# eine unerhörte



## PablaHoney

Eine Zweifel:

_"...ein trockenes, leeres Gesicht, auf dem alles, jedes Lächeln, jeder Ausdruck von Misstrauen oder Zustimmung sehr langsam entstand und *dadurch eine unerhörte*, wenn auch mitunter *verzögerte Bedeutsamkeit* erlangte, so dass  es den Anschein hatte, als verstehe er alles zwar gründlich, aber zu spat."

_Bezieht diese unerhörte auf Bedeutsamkeit, oder nicht?

Kann jemand der Satz ordnen?

Ich weiss nicht, wo kann ich *unerhörte* lassen, damit die Redaktion auf Spanish gut bleibt.

Vielen Dank!


----------



## heidita

PablaHoney said:


> Eine Zweifel:
> 
> _"...ein trockenes, leeres Gesicht, auf dem alles, jedes Lächeln, jeder Ausdruck von Misstrauen oder Zustimmung sehr langsam entstand und *dadurch eine unerhörte*, wenn auch mitunter *verzögerte Bedeutsamkeit* erlangte, so dass es den Anschein hatte, als verstehe er alles zwar gründlich, aber zu spat."_
> 
> Bezieht diese unerhörte auf Bedeutsamkeit, oder nicht?
> 
> Kann jemand der Satz ordnen?
> 
> Ich weiss nicht, wo kann ich *unerhörte* lassen, damit die Redaktion auf Spanish gut bleibt.
> 
> Vielen Dank!


 
Por qué no pones tu intento de traducción y vemos lo que se puede hacer...


----------



## elroy

Ja, "unerhörte" bezieht sich auf jeden Fall auf "Bedeutsamkeit".  Ich freue mich auch auf Deinen Übersetzungsversuch.


----------



## PablaHoney

Okay, hier es ist meine Übersetzungsversuch: (ohne auslachen )

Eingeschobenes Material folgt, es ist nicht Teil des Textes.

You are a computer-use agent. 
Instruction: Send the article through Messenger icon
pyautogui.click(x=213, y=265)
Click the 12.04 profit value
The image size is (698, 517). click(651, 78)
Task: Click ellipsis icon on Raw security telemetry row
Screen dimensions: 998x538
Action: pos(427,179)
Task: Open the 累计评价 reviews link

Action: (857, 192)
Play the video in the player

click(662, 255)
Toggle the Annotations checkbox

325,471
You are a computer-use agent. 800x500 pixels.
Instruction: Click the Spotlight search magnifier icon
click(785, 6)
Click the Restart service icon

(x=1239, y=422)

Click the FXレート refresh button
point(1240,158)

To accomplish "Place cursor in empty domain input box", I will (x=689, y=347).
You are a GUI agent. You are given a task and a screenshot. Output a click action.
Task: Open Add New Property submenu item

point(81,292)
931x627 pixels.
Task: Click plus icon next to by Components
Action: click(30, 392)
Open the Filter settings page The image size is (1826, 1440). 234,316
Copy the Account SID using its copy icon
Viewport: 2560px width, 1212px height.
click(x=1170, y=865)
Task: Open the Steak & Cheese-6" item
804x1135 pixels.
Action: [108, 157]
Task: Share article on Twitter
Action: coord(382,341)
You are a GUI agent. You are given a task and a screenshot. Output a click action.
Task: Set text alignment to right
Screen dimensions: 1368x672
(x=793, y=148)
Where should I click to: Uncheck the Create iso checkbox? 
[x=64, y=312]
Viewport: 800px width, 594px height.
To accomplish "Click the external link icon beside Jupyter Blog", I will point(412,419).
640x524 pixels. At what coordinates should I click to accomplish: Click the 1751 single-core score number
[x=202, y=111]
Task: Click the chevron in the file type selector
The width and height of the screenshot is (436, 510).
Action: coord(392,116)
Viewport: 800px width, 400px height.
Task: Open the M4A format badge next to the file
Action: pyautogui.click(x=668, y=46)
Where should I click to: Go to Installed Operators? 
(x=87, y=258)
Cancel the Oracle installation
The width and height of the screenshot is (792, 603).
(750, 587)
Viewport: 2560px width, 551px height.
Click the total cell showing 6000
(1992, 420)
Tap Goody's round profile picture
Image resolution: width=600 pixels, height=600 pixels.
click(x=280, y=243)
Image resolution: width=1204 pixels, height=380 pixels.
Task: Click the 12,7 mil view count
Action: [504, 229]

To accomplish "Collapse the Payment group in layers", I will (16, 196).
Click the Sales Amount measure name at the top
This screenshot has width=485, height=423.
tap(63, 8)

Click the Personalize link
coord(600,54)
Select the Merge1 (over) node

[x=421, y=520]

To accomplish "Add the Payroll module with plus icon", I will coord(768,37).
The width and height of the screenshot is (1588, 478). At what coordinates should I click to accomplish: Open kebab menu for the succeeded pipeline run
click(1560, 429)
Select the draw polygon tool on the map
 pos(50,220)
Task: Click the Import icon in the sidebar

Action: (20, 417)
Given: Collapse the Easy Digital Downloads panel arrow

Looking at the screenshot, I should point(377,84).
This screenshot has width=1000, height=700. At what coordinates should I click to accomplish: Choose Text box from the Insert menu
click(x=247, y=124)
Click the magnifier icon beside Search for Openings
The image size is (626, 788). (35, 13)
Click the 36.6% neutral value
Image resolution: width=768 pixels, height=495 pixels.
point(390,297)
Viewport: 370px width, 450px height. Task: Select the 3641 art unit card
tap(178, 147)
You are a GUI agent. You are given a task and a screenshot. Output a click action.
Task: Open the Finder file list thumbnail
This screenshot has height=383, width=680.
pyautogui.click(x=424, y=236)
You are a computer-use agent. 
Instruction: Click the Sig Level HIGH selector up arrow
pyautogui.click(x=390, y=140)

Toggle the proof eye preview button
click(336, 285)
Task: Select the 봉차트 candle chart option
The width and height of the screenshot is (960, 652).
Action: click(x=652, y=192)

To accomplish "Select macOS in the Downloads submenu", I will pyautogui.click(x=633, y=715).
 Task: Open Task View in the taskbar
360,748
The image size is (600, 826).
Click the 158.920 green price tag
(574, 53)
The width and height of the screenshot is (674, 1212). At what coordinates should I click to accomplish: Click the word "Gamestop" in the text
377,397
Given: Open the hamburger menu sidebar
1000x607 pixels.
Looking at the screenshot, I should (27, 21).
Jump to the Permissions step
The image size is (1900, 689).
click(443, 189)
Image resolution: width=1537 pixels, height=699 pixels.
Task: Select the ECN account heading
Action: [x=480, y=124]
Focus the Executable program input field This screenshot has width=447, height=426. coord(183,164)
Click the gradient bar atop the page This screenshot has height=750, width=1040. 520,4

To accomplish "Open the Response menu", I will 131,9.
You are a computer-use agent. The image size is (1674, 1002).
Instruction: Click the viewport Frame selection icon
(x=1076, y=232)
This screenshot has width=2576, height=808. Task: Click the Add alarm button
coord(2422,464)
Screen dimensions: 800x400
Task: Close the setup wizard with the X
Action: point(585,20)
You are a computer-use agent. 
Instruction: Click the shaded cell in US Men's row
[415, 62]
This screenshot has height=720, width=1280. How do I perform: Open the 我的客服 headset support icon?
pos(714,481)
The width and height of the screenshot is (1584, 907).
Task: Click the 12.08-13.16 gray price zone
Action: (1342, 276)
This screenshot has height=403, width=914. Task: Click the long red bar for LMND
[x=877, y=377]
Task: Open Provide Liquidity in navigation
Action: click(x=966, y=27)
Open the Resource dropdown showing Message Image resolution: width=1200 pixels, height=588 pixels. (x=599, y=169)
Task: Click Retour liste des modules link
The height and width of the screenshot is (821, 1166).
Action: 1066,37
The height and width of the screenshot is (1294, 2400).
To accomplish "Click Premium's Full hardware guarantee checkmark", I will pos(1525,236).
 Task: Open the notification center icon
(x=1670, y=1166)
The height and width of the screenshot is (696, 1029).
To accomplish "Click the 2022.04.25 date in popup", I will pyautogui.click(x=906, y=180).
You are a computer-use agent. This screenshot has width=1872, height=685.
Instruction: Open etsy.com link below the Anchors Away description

_".. inclinó su cara, una cara sin emoción y vacía, sobre la que se originaba todo muy lentamente, cada sonrisa, cada expresión de desconfianza o consentimiento y*, aun cuando en ocasiones obtenía con ello una indignante trascendencia retardada,* de manera que parecía que, si bien, entiende todo concientemente, lo hace muy tarde."

_Es ist das gut, oder?

Saludos!
___
_


----------



## heidita

PablaHoney said:


> Okay, hier es ist meine Übersetzungsversuch: (ohne auslachen )
> 
> _".. inclinó su cara, una cara sin emoción y vacía, sobre la que se originaba todo muy lentamente, cada sonrisa, cada expresión de desconfianza o consentimiento de manera que,* aun cuando en ocasiones obtenía con ello una indignante trascendencia retardada,*  parecía que, si bien, entendía todo perfectamente, lo hacía demasiado tarde./con tardanza/tardaba demasido en hacerlo."_
> 
> Es ist das gut, oder?
> 
> Saludos!


 
Cambiaría el orden algo. Mira la última parte. Es Konjunktiv, pasado en español, no presente.


----------



## PablaHoney

Ich danke für deine Hilfe heidita!


----------